Mimar Hayruddin (Hayruddin the Architect; born c. 1500) was an Ottoman chief architect and civil engineer under the rule of Sultan Bayezid II (r. 1481–1512/AH 886–918) and Sultan Suleiman the Magnificent (r. 1520–66).

A student of the celebrated Ottoman architect Mimar Sinan, Hayruddin was responsible for the construction of the Stari Most (Mostar Bridge) in the city of Mostar in Bosnia and Herzegovina, the Bayezid II Mosque in Istanbul, the Külliye Complex of Sultan Bayezid II in Edirne, and another in the town of Amasya.

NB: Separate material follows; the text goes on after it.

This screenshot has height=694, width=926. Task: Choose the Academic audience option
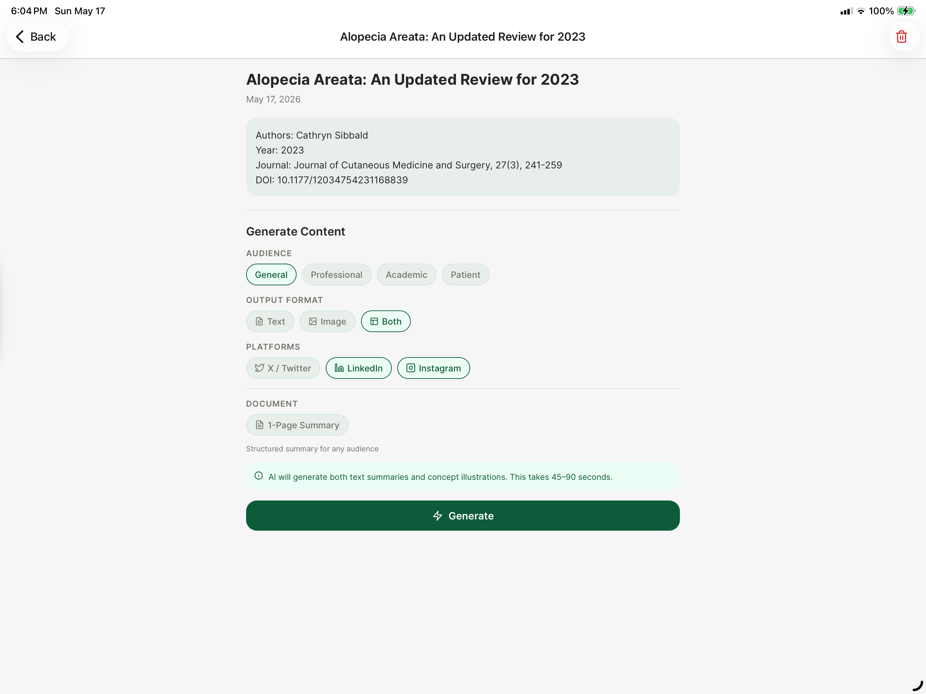(406, 275)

The Stari Most, in particular, is considered an exemplary piece of Balkan Islamic architecture. Legend has it that Hayruddin was convinced his design would fail and, after nine years of construction, prepared himself to die on the day the bridge was finally unveiled. Hayruddin's design was to endure until the destruction of the bridge by Croat forces in 1993. The bridge was reconstructed, with work taking place from June 2001 until the new bridge was unveiled on 23 July 2004, at a cost estimated to be some 15.5 million US dollars.

The Sultan Bayezid II complex is located on the banks of the Tunca River, consisting of a mosque, medical school, hospital and bathhouse, and in 2019 attracted some 7,000 tourists daily.

Mimar Hayrüddin is considered one of the founders of the classical Ottoman style of architecture.